§ **Input rows**

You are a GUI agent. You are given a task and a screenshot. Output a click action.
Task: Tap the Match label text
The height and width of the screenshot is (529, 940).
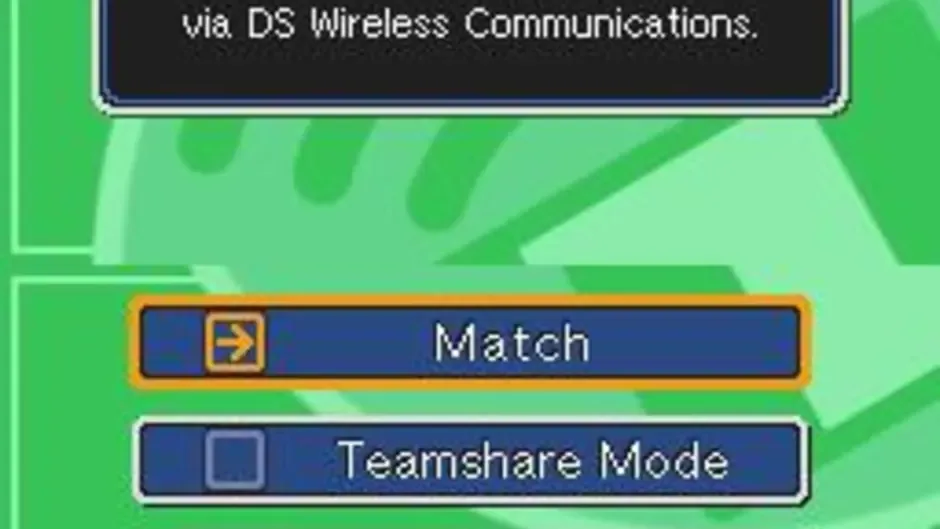pos(511,342)
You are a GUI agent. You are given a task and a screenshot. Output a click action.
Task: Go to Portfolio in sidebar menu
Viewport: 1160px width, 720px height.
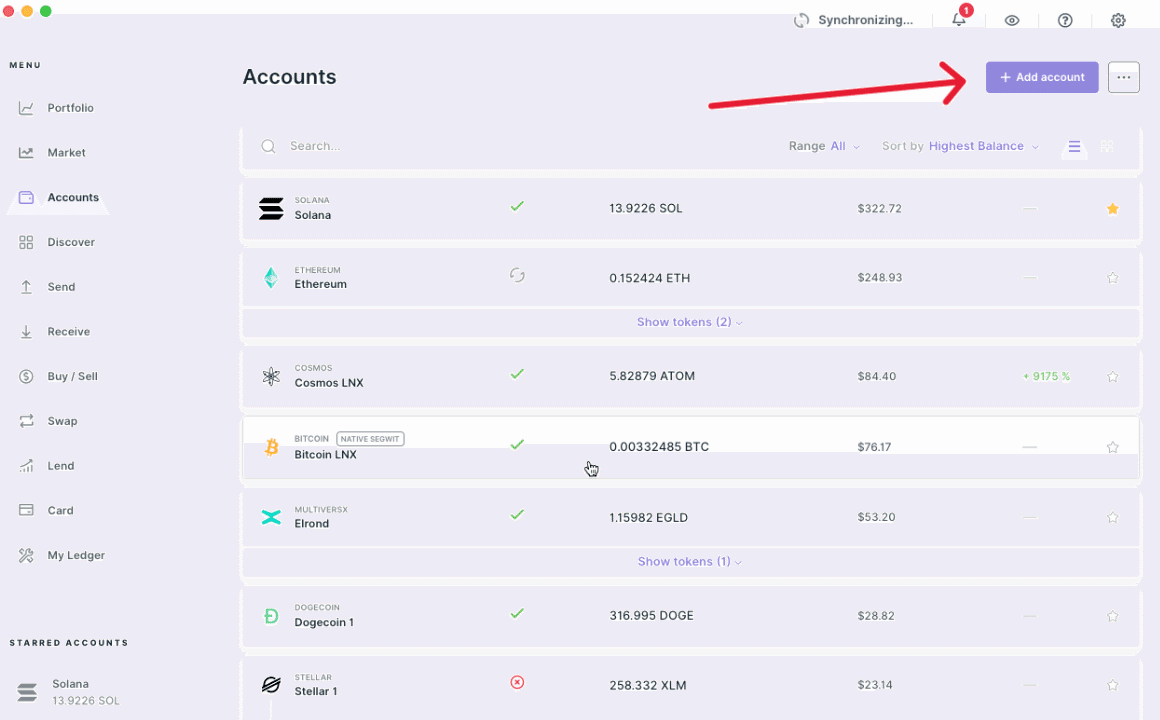70,108
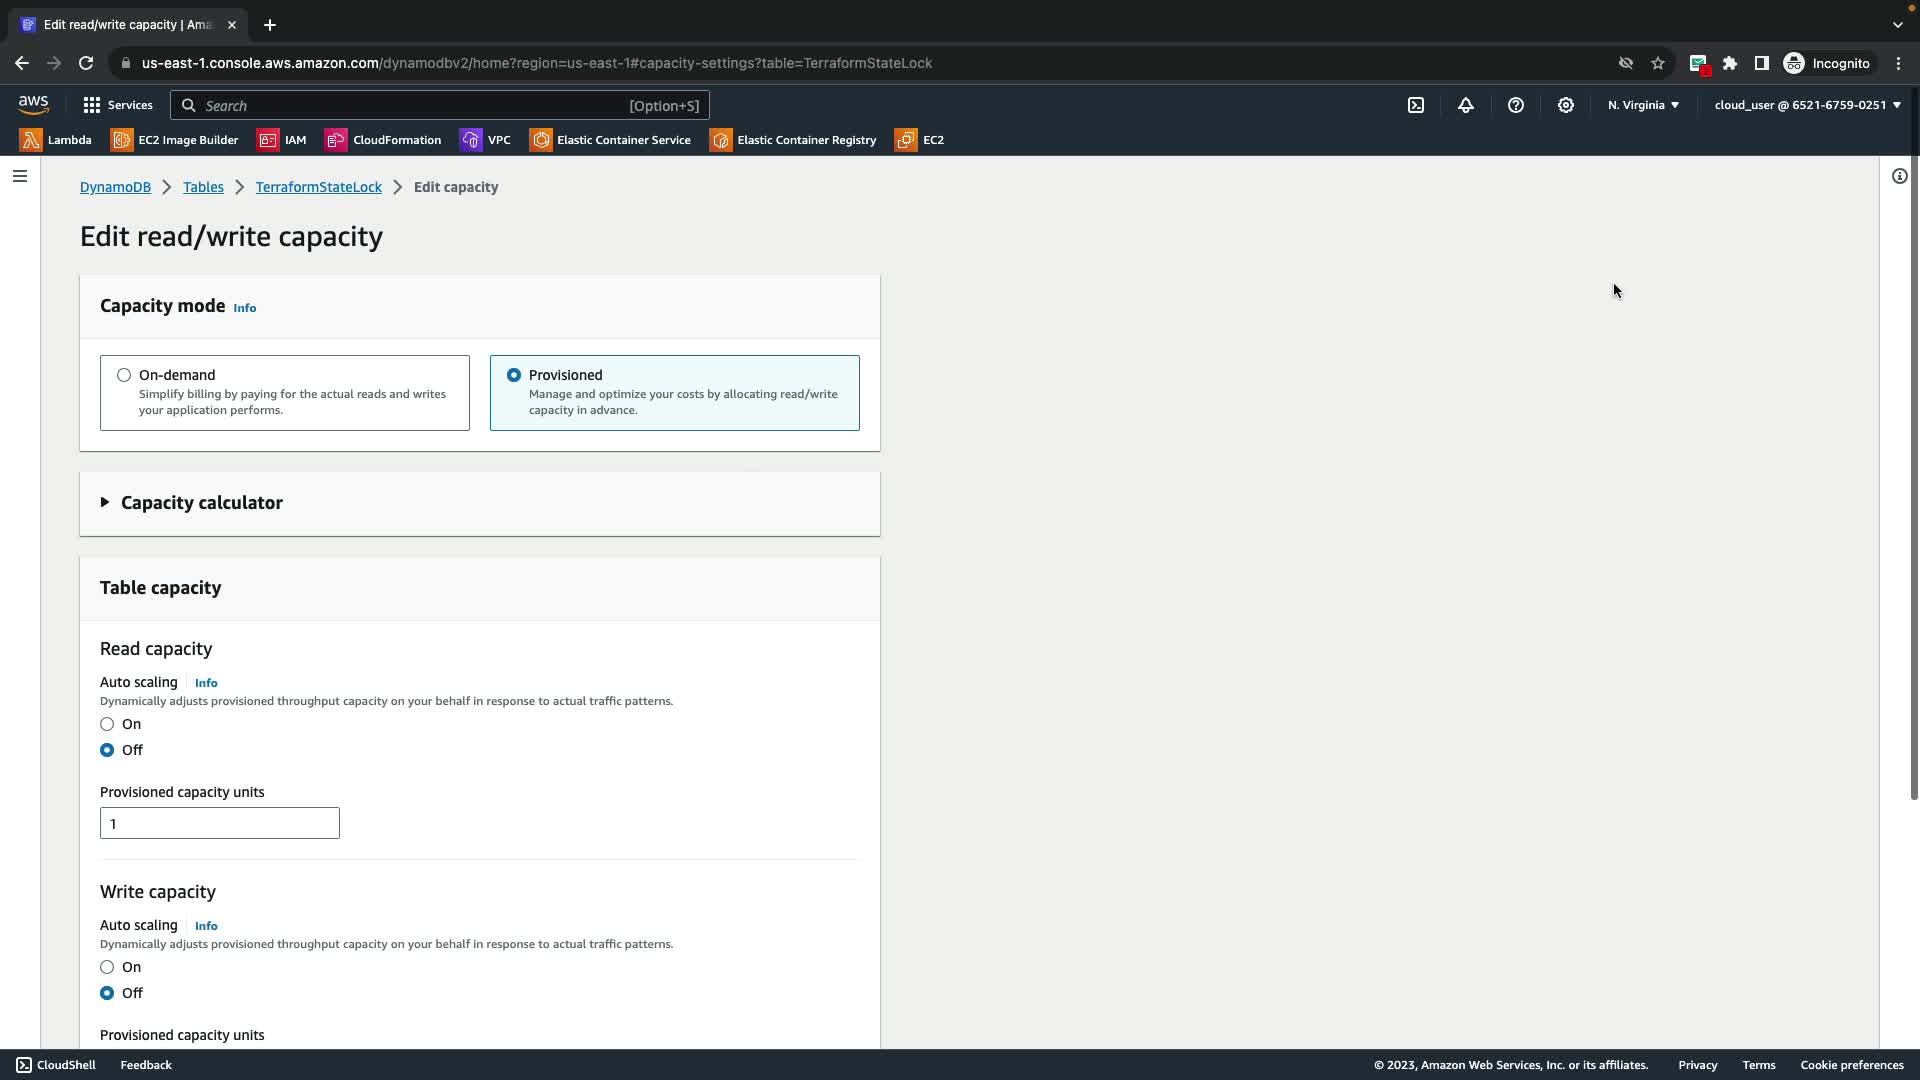Turn on read capacity auto scaling

point(107,724)
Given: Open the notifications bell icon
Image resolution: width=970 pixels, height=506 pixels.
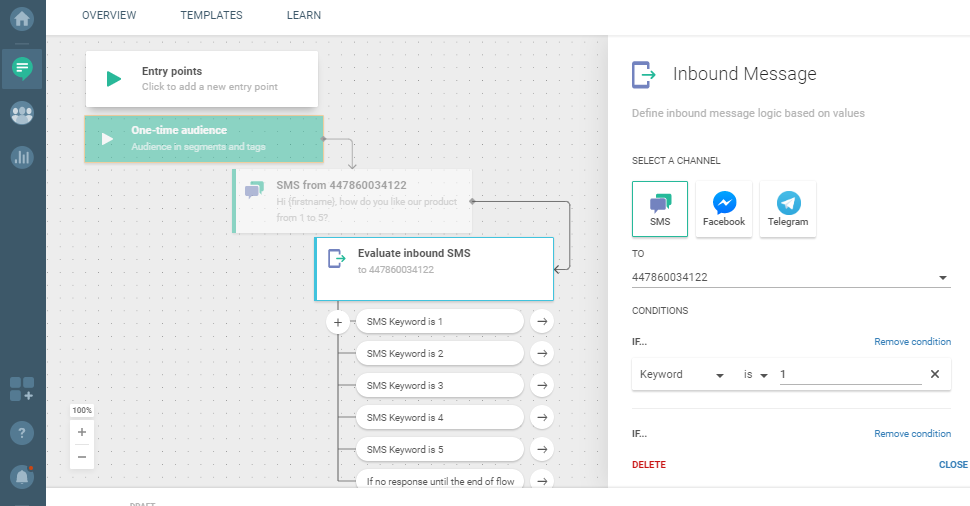Looking at the screenshot, I should (x=22, y=477).
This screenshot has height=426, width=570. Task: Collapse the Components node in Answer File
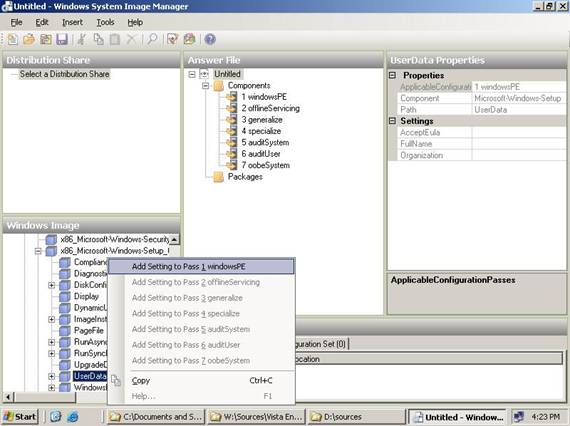pyautogui.click(x=205, y=86)
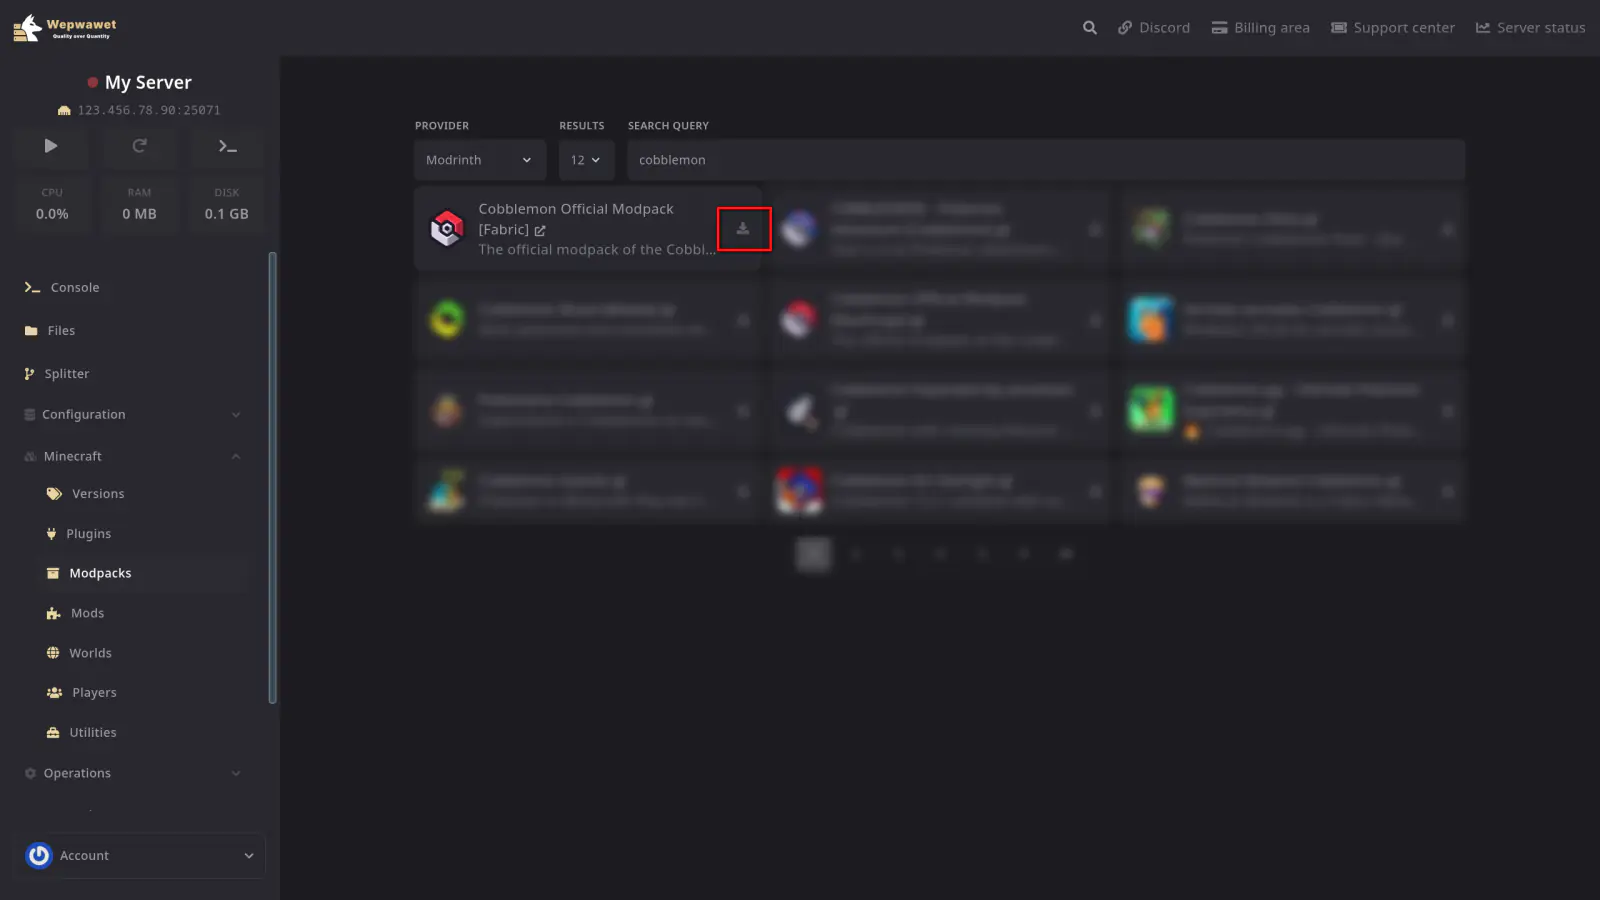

§ **What to produce**
Pull out each line in the listing above that contains the string "height", matching uppercase and lowercase exactly.

§ **Exercise response**
The height and width of the screenshot is (529, 940).
Viewport: 1160px width, 720px height.
Image resolution: width=970 pixels, height=506 pixels.
This screenshot has height=426, width=570. Task: Collapse the Components node in Answer File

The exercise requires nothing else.